(Screenshot grounding data)
-- Opening Marker --
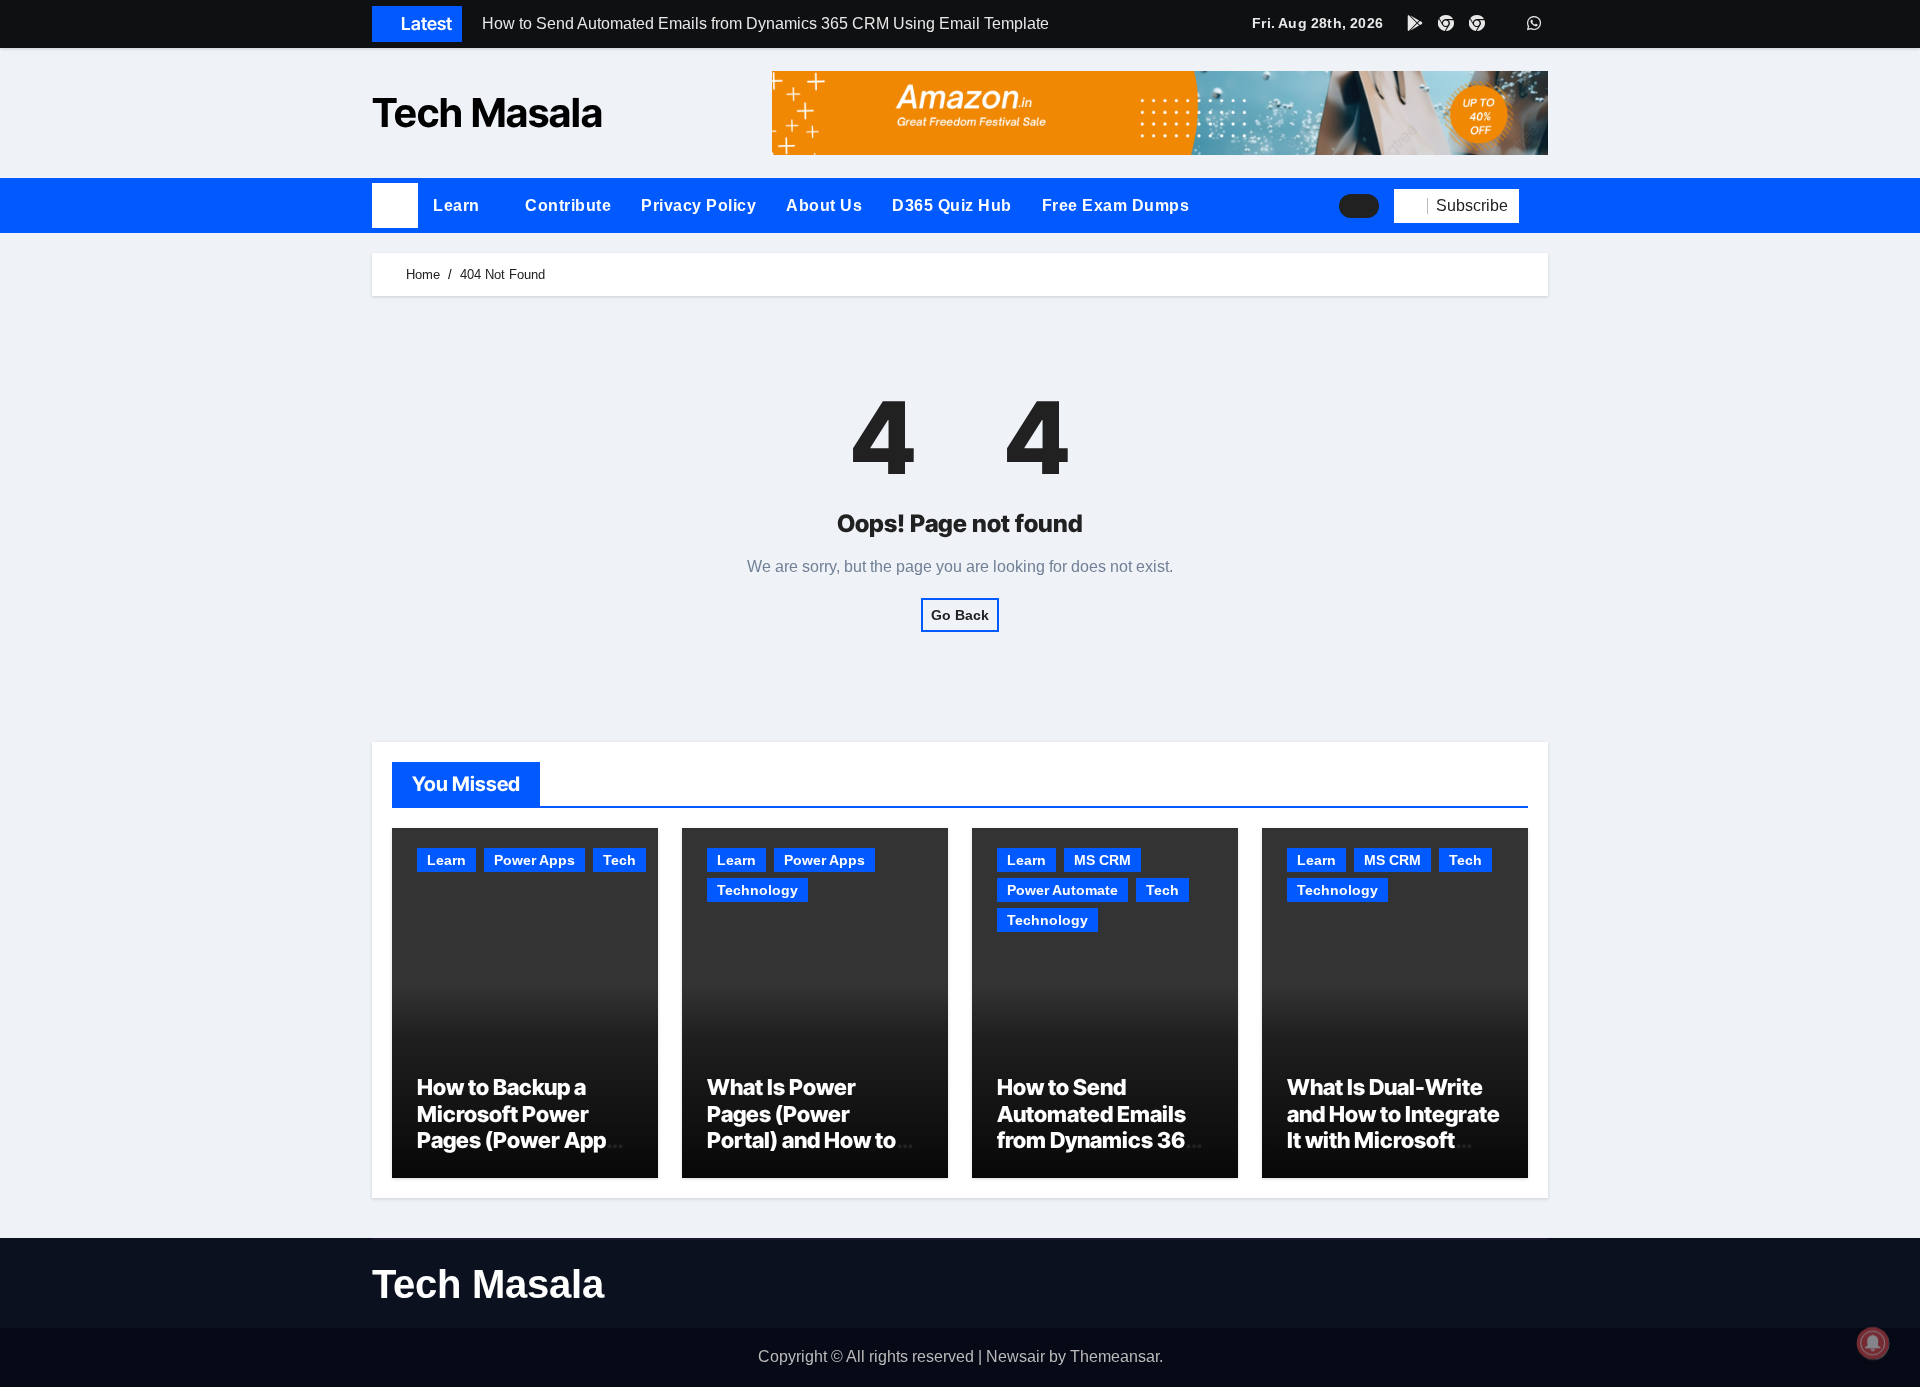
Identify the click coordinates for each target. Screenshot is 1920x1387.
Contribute (568, 205)
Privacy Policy (698, 205)
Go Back (960, 615)
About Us (824, 205)
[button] (1541, 206)
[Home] (395, 206)
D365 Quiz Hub (952, 205)
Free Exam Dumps (1116, 205)
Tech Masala (487, 112)
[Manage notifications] (1873, 1343)
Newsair (1015, 1356)
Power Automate (1062, 890)
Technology (757, 890)
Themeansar (1114, 1356)
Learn (458, 205)
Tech (619, 860)
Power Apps (534, 860)
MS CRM (1102, 860)
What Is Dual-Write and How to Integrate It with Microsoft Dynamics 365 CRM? (1394, 1126)
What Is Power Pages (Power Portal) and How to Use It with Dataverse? (801, 1140)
-- Closing Marker --
List, from the entries above, every line in which the word "What" shows up.

» **Result of the exercise**:
What Is Dual-Write and How to Integrate It with Microsoft Dynamics 365 CRM? (1394, 1126)
What Is Power Pages (Power Portal) and How to Use It with Dataverse? (801, 1140)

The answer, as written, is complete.